На самом же деле ученые, исходя из сегодняшнего представления о естествознании с точки зрения современной физики и других точных наук, уже отказались от принципов детерминизма и объективизма, непременно оговаривая любое утверждение ссылкой на систему координат, используемую в этом случае. Таким же образом дело обстоит в любой области, которой занимается наука на нынешнем этапе. Казалось бы, еще в средневековье научная истина была чем-то однозначным, определенным и всеобъемлющим, но уже аристотелевское определение реальности предполагало относительность человеческого знания, что и позволяет нам не только критиковать воззрения Аристотеля с позиций сегодняшнего дня, но рассматривать их как закономерный и необходимый этап в процессе накопления и систематизации научного багажа.
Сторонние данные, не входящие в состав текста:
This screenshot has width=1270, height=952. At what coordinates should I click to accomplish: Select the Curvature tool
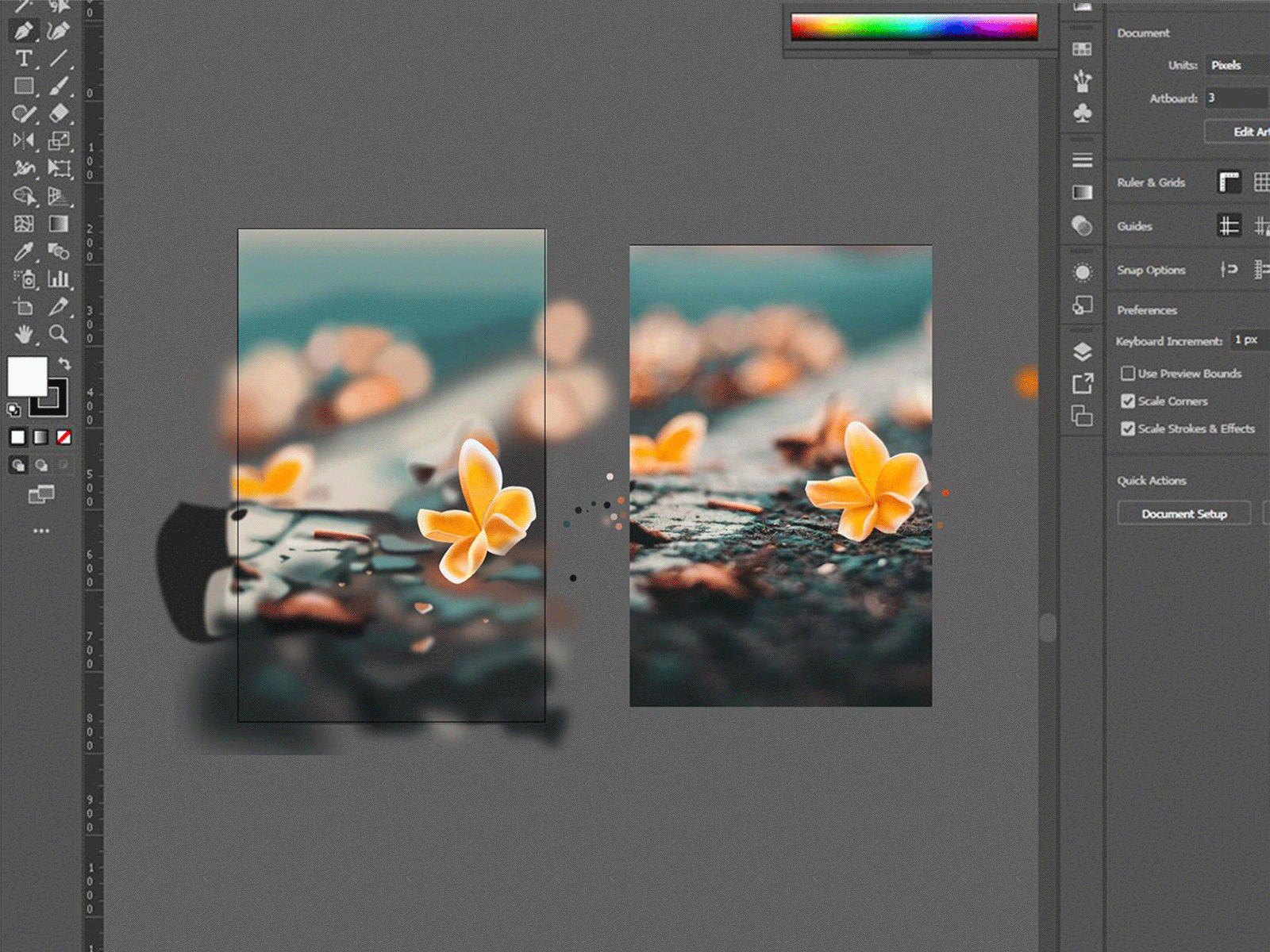(x=57, y=30)
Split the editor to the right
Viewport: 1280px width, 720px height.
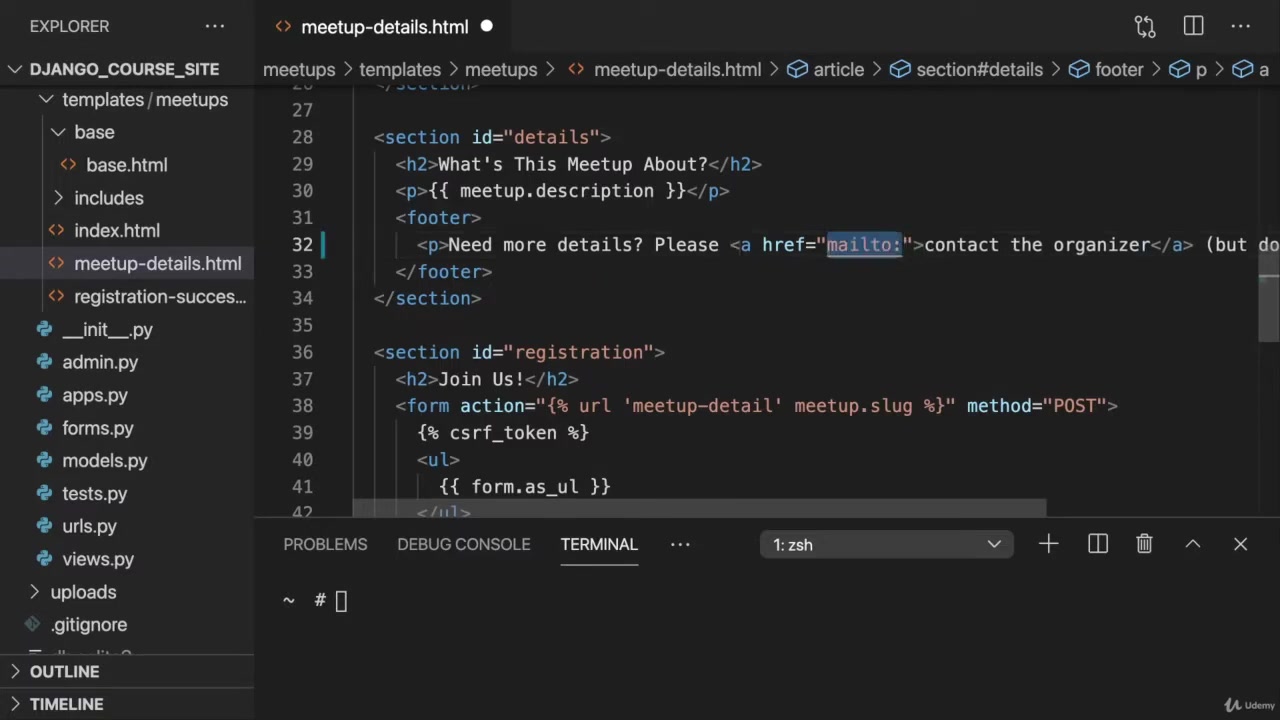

Нечто подобное происходит и сегодня: расширяя горизонты познания, формулируя законы, вводя новую терминологию, мы вместе с тем ясно осознаем, что довольствуемся лишь синицей в руках, в то время как журавль абсолютной истины недосягаемо витает в поднебесье. Мы пытаемся найти объяснения явлениям, выявить закономерности и их причины с неизменной поправкой на то, что истинность ответа зависит от выбранной нами системы координат, которая, в свою очередь, обусловлена количеством накопленной информации и основана на парадигмах, нами же самими созданных. И поскольку вся наша наука существует и функционирует только в этих условиях, ни на один вопрос мы в принципе не можем получить окончательный и полный ответ. Основные положения теории относительности изменили наше представление о процессах, происходящих в пространственно-временном континууме.